** Opening Record excerpts block **

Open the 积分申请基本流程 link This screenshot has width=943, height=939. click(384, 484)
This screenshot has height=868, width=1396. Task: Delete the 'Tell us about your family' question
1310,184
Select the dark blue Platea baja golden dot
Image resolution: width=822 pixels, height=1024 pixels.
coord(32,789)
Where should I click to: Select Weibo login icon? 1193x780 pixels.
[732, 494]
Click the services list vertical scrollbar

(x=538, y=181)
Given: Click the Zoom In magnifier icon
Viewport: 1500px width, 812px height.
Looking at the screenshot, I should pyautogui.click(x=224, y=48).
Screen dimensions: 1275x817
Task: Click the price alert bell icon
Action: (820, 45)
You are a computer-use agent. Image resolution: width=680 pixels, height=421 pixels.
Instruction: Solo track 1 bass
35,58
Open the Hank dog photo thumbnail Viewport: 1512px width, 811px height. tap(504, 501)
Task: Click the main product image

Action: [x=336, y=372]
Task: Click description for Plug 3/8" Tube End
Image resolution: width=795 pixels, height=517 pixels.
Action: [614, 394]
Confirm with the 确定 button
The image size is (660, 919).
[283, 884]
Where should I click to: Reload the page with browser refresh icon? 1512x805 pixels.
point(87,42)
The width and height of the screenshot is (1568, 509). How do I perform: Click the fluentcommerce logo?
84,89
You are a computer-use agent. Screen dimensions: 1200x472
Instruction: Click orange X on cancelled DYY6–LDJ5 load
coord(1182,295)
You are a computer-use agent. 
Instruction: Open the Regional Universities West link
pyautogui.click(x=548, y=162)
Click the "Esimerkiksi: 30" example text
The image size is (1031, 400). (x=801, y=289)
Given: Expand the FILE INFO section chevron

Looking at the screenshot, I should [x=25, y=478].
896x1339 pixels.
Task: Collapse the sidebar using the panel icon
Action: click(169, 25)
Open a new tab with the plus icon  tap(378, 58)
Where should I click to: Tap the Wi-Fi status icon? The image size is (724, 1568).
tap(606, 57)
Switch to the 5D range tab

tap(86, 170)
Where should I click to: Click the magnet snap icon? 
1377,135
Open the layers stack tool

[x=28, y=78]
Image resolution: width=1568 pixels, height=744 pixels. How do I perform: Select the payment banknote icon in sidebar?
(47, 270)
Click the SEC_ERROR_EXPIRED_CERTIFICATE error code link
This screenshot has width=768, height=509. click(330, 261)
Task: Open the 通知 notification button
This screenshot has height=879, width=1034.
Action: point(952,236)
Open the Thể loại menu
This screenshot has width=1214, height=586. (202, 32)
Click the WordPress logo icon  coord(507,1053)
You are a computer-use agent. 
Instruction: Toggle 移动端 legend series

** Closing Record excerpts block **

Task description >>
Nothing in the data should be altered; please repeat it exactly.

The answer >>
Open the 积分申请基本流程 link This screenshot has width=943, height=939. click(384, 484)
This screenshot has height=868, width=1396. Task: Delete the 'Tell us about your family' question
1310,184
Select the dark blue Platea baja golden dot
Image resolution: width=822 pixels, height=1024 pixels.
coord(32,789)
Where should I click to: Select Weibo login icon? 1193x780 pixels.
[732, 494]
Click the services list vertical scrollbar

(x=538, y=181)
Given: Click the Zoom In magnifier icon
Viewport: 1500px width, 812px height.
Looking at the screenshot, I should pyautogui.click(x=224, y=48).
Screen dimensions: 1275x817
Task: Click the price alert bell icon
Action: (820, 45)
You are a computer-use agent. Image resolution: width=680 pixels, height=421 pixels.
Instruction: Solo track 1 bass
35,58
Open the Hank dog photo thumbnail Viewport: 1512px width, 811px height. tap(504, 501)
Task: Click the main product image

Action: [x=336, y=372]
Task: Click description for Plug 3/8" Tube End
Image resolution: width=795 pixels, height=517 pixels.
Action: [614, 394]
Confirm with the 确定 button
The image size is (660, 919).
[283, 884]
Where should I click to: Reload the page with browser refresh icon? 1512x805 pixels.
point(87,42)
The width and height of the screenshot is (1568, 509). How do I perform: Click the fluentcommerce logo?
84,89
You are a computer-use agent. Screen dimensions: 1200x472
Instruction: Click orange X on cancelled DYY6–LDJ5 load
coord(1182,295)
You are a computer-use agent. 
Instruction: Open the Regional Universities West link
pyautogui.click(x=548, y=162)
Click the "Esimerkiksi: 30" example text
The image size is (1031, 400). (x=801, y=289)
Given: Expand the FILE INFO section chevron

Looking at the screenshot, I should [x=25, y=478].
896x1339 pixels.
Task: Collapse the sidebar using the panel icon
Action: click(169, 25)
Open a new tab with the plus icon  tap(378, 58)
Where should I click to: Tap the Wi-Fi status icon? The image size is (724, 1568).
tap(606, 57)
Switch to the 5D range tab

tap(86, 170)
Where should I click to: Click the magnet snap icon? 
1377,135
Open the layers stack tool

[x=28, y=78]
Image resolution: width=1568 pixels, height=744 pixels. How do I perform: Select the payment banknote icon in sidebar?
(47, 270)
Click the SEC_ERROR_EXPIRED_CERTIFICATE error code link
This screenshot has width=768, height=509. click(330, 261)
Task: Open the 通知 notification button
This screenshot has height=879, width=1034.
Action: point(952,236)
Open the Thể loại menu
This screenshot has width=1214, height=586. (202, 32)
Click the WordPress logo icon  coord(507,1053)
You are a computer-use agent. 
Instruction: Toggle 移动端 legend series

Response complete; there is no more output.